Steve Beckman referred to the wine as a combination of cool and warm climates and I think that’s a fair description.  It had some cool-climate character but embraces warm climate while maintaining the structure and acidity of a cool-climate wine.

Stolpman Vineyards
The 2012 Stolpman Originals Syrah ranged a tad more into the cool-climate style than the previous two.  It had beautiful fruit but also this untamed, meaty element that revealed its true Syrah character.  A great wine to represent Ballard Canyon.

Rusack
The 2012 Rusack Reserve Syrah was a nice wine and many of the people at the tasting liked it but for me it simply had too much new oak.  I got some chocolate aromas and it did have that characteristic of concentration and acidity.

Harrison Clarke
The 2010 Cuvee Charlotte Syrah was a bigger wine but maintained some good acidity.  These wines all have a complexity and acidity behind the big fruit but this was a tad too big.

Larner 
The 2010 Larner Estate Syrah was too big for me, also. A warmer and somewhat extracted style for sure.  Again the characteristic of concentration and ripeness was there.

Jonata
The 2010 Sangre de Jonata Syrah was my favorite of the bunch and, unfortunately, at $125 is probably a wine I’ll never purchase.  It had the most elegance of the bunch and had a bit of green character that I like.  Most of the people I talked to disliked it because it had that leafy character. I appreciated its lift, purity, and elegance.

Overall, Ballard Canyon impressed me with the concentration and energy on the mid palate, though I would like to see that dialed back a bit, possibly by picking the grapes earlier.  These are great iterations of Syrah and will do well in the marketplace. They’re a wonderful ambassador for Syrah because of that unique combination of warm and cool climates.  I look forward to seeing how this AVA develops. It’s a step in the right direction for planting Syrah firmly back into the landscape of California wine.

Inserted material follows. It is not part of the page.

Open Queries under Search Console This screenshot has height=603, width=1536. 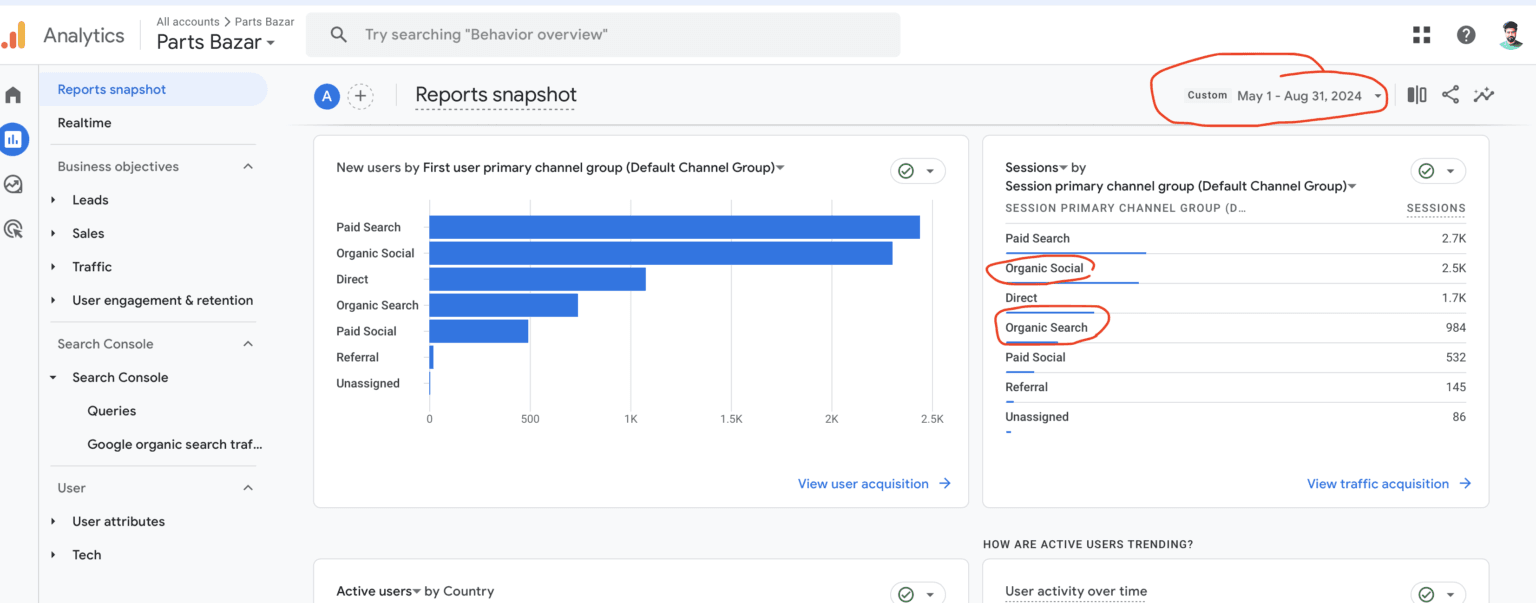[x=111, y=411]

8 thoughts on “The Ballard Canyon AVA Syrah Seminar from the 2014 Wine Bloggers Conference

  1. I tasted my way through Ballard Canyon in March. Loved Harrison Clarke. Larner and Rusak. Harrison Clarke 2011 Grenache changed my narrow minded focus from Syrah and blew my Cote du Rhone jaded mind wide open again.
    Rusak Sangiovese was an eye and palate opener as well. As a confirmed red wine freak, I hate to say it but Larners Malvasia Blanca made me realize what I was missing by always seeking out only the red pours.
    What I loved learning about Ballard Canyon is that the California Coast takes a radical turn in Santa Barbara County. Ballard Canyon is located in that curve, where the mountain range moves east to west. This geography allows cool ocean air to flow into the hillsides of the canyon, instead of trapping the hot air. The result is cool climate vines. And I love solosyrah for identifying the term and associating it with west coast wine. Thanks.

  2. Great summary of the event. I agree, too much going on to fully evaluate but it was a highlight of the conference. Thanks for sharing Comiskey’s notes. I wanted to ask if the excerpt was available to read without distraction. Cheers!